小加加坐在廊下,素白裙裾铺成一片云朵,指尖灵巧地穿梭在布条间。她身旁的刘阿肆笨拙地学着编绳,粗粝的手指总被细线缠住,急得鼻尖冒汗。“这样不对。”小加加轻笑,将编好的羊形香囊塞进他掌心,“把草药装进去,能给麻雀驱虫。”少年望着香囊上歪歪扭扭的并蒂莲刺绣,心跳声比舂米的鼓点还响。

忽然,院外传来清脆的马蹄声。醉梦香策马而来,黄衫被风吹得猎猎作响,身后跟着满载货物的马车。“聂少凯运来新玩意儿了!”她翻身下马,腰间的铜铃惊起竹篱上的蝴蝶,“有西域的琉璃瓶,还有会自己转的风车!”孩子们立刻围上去,二宝踮着脚去够车顶的灯笼,小葵则一把抢过风车,橙色身影追着风跑过晒谷场。

暮色渐浓时,众人围坐在葡萄架下。醉梦艾摘来新熟的果子,绿色裙角沾着葡萄藤的汁液;燕子严默默往醉梦甜碗里夹着最嫩的鱼肉;何童摊开书卷,正给醉梦青讲解医书上的草药图谱。小加加靠在刘阿肆肩头,看着天边的火烧云将众人的影子拉得老长,怀里的小团圆咩咩轻叫,蹭着她腕间新系的红绳——那是刘阿肆偷偷编的,说能护她平安。

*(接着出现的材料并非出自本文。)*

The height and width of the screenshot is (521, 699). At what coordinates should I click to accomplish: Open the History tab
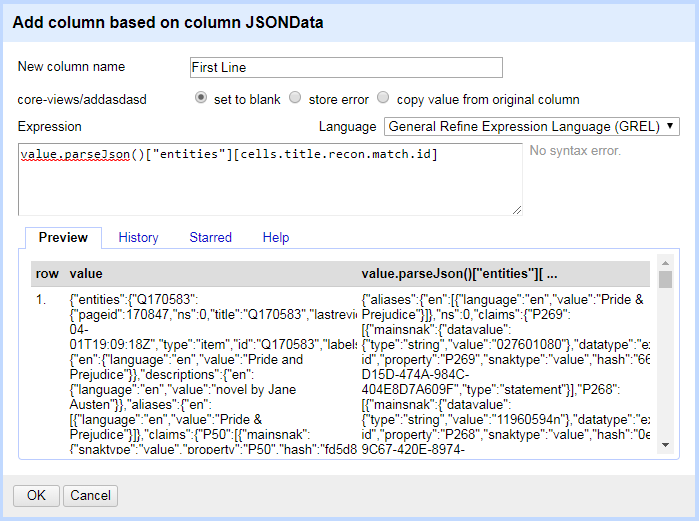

夜风拂过,带着远处稻田的清香。醉梦熙突然抽出长剑,在月光下舞出银亮的剑花,大风举着酒坛为她喝彩;醉梦紫倚在廊柱上轻笑,紫色纱裙扫过地上摇晃的灯笼光影。小加加望着这热闹的场景,忽然想起那日溪边的倒影。原来岁月最好的模样,便是此刻,与所爱之人,在烟火人间,共数漫天星辰。